Over the years that the Collinsville State Mine and the Bowen Consolidated Colliery were in operation, from the early 1920s to the early 1960s, a total of 24 miners (including the seven miners killed in the disaster of 1954) have been fatally injured working. Four miners were killed at the Bowen Consolidated Colliery while the remaining 20 were killed at the Bowen/Collinsville State Mine. Many of the miners killed in the mines are buried in the Collinsville Cemetery.

Mining disasters such as the 1954 accident at Collinsville usually led to improvements in mine safety. The Mount Mulligan accident (1921), resulting in the deaths of 75 men and boys, led to the introduction of the Coal Mining Act (1925) which included at least seven new safety provisions. Similarly, the Collinsville accident led to the addition of new safety provisions in the Act. These required Mine Deputies to undertake statutory examinations and to carry flame safety lamps and gas detectors during inspections. Subsequent disasters have led to additional legislative changes.

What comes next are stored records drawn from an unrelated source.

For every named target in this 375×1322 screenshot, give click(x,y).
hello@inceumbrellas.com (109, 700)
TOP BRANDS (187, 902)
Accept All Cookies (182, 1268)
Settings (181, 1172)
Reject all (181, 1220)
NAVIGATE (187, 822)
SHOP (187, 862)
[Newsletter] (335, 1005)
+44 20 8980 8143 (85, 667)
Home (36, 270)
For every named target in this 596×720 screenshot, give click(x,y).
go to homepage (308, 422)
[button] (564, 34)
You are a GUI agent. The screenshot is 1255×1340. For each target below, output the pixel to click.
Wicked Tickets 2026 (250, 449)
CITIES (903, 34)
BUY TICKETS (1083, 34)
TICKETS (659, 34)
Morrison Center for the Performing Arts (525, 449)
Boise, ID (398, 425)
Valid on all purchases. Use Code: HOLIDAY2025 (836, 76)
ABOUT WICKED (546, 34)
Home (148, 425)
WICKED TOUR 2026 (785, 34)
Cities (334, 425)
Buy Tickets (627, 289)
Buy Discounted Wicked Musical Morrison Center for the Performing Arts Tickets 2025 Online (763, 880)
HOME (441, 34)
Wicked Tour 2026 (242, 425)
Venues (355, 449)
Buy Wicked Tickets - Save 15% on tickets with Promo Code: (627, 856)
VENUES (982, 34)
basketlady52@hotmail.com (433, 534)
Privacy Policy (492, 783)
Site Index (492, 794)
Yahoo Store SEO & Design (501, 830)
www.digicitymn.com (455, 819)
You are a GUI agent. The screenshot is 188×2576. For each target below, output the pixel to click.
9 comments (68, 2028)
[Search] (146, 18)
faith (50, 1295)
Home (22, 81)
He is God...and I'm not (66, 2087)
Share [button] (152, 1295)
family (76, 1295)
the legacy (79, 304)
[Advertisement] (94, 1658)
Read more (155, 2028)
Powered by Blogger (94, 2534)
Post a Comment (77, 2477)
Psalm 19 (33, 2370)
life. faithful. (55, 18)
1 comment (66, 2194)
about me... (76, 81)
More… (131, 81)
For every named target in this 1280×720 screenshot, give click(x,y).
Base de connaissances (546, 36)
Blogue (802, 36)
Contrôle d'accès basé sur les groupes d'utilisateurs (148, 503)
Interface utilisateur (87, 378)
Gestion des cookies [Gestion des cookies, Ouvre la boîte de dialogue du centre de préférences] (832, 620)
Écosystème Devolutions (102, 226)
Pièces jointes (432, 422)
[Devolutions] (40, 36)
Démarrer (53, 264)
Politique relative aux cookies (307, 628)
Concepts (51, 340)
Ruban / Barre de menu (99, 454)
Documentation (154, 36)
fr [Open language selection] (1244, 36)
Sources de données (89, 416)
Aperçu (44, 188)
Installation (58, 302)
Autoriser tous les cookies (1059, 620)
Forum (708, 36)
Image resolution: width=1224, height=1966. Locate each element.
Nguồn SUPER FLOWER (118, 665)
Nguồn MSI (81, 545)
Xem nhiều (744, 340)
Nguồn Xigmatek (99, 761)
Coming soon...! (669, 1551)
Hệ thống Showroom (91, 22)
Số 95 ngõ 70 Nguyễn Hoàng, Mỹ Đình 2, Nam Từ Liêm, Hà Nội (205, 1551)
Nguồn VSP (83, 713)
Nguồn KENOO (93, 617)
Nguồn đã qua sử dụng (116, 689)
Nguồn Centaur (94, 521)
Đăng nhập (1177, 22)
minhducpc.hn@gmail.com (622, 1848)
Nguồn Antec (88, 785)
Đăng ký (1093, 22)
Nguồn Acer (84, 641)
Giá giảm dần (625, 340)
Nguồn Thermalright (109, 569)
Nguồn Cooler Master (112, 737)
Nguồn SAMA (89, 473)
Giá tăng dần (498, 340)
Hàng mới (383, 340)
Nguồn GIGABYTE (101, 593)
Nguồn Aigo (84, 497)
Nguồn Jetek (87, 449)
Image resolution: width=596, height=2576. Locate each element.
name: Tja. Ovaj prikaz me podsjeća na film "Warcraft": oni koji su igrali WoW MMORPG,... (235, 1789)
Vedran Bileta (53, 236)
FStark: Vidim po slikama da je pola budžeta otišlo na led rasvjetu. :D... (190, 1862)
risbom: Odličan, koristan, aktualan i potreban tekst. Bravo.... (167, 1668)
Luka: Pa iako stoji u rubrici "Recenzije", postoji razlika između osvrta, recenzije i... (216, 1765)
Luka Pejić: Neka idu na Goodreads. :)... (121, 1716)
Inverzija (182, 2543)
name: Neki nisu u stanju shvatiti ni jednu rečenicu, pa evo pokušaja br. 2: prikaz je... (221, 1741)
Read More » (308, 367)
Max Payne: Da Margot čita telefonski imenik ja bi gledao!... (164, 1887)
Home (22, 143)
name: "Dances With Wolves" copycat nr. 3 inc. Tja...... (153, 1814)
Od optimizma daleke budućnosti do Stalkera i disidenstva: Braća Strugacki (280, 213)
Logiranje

To commemorate the lives lost in the 1954 disaster the Collinsville and Scottville communities hold a memorial service each year on 13 October. In 2004 the 50th anniversary commemorations were held in Collinsville with the families and friends of all seven miners killed in attendance. The commemorations were held at the Collinsville Coal Face Experience in the United Mineworkers' Club. The Coal Face Experience pays tribute to all who worked in the mines "in particular memorialising the seven who died" in 1954.

The victims of the Collinsville tragedy continue to be remembered by the state's coal miners together with those of the Mount Mulligan disaster, the Box Flat explosion (1972) and the three major accidents at Moura (1975, 1986 and 1994). The Collinsville accident is often referred to at memorial events held by the industry including the inaugural Miners Memorial Day held in Brisbane on 19 September 2008.